When the grim Shadows rested, there came an altogether merrier group upon the scene. These related how they had given their attention to schoolrooms, alarming idle boys and girls by bringing the Shadow of their teachers upon them just in the middle of a game of romps. Others again had had rare fun with naughty little folks who were going to help themselves to sugar and jam, by looking over their shoulders and making believe that some one was coming.

Next the house Shadows took their turn, and showed how they engaged themselves, by making pleasant figures on the floor and walls, dancing in the firelight, and playing bo-peep in the curtains on winter evenings. When all the reports were finished, the King called to the Wind to dismiss the Shadows.

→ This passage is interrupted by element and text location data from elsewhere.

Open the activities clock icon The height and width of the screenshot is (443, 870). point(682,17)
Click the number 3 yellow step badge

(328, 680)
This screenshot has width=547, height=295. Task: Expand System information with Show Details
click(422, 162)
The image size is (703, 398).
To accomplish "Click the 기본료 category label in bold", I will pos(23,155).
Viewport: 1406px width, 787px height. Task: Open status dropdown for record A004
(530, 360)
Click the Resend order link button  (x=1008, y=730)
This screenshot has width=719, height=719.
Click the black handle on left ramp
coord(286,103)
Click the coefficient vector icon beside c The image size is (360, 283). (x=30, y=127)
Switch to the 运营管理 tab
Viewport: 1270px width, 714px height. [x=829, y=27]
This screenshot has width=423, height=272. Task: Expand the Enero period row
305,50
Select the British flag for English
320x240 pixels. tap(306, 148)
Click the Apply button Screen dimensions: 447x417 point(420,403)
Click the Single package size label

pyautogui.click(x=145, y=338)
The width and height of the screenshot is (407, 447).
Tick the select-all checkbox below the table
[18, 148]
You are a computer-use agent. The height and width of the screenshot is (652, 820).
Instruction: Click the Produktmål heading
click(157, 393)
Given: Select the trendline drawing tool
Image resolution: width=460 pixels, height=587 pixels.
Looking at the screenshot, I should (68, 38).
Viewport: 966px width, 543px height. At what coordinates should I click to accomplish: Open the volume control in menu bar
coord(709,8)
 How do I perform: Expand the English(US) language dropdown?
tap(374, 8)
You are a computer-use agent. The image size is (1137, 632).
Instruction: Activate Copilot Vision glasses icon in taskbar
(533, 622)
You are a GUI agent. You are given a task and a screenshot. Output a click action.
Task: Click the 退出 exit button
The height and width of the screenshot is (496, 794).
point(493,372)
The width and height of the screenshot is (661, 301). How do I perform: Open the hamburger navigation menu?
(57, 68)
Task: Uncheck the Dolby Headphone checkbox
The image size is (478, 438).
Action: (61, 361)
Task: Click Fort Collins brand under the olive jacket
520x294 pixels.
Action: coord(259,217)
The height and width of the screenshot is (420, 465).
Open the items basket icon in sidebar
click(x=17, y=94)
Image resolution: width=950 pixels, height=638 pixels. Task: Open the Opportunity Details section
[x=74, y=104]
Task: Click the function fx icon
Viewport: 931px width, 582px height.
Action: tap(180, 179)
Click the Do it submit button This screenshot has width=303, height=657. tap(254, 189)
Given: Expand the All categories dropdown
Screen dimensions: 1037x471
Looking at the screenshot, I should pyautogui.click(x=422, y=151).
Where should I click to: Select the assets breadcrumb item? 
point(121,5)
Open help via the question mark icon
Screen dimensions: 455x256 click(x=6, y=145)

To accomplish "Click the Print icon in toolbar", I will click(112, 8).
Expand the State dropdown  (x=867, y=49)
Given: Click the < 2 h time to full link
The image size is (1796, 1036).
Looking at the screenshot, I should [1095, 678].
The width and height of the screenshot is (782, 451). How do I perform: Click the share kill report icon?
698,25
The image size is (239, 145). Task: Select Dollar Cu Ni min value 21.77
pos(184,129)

Then the Wind came, and the Shadows, ere they took their departure, amused themselves as they liked best. In the most surprising manner some played leap-frog, hide-and-seek, and blind-man’s-buff. Others raced along the sward and up the side of the hills, like so many will-o’-the-wisps; many changing into all kinds of strange and fantastic shapes, until the silver light dimmed and died out, and the beautiful garden resumed its grandeur as before.

And a change came o’er the slumbering mortal. Slowly he opened his eyes, but the fairy with her enchanting wand was not there, nor the flowers and trees. Nothing, save the high boundary wall of ice and the white-bearded Frost King standing near.

“Resume thy earth-woven memories, O mortal!” he said in a grave, solemn tone. “Stand upright that I may touch thee. So! Go thy way for a brief season. In thy daily wanderings here and there thy former friends shall not recognise thee! From henceforth, Greed, Selfishness, Envy, and all of that nature that were dear to thee, shall become thy bitter foes. Remember what the Shadows said. Farewell!”

Down, earthward, with tottering and uncertain step went the mortal; downward, along the broad, sunny pathway, where innumerable birds sang, and trees waved, and where the low, hoarse murmur of bread-winning millions ascended to the Creator.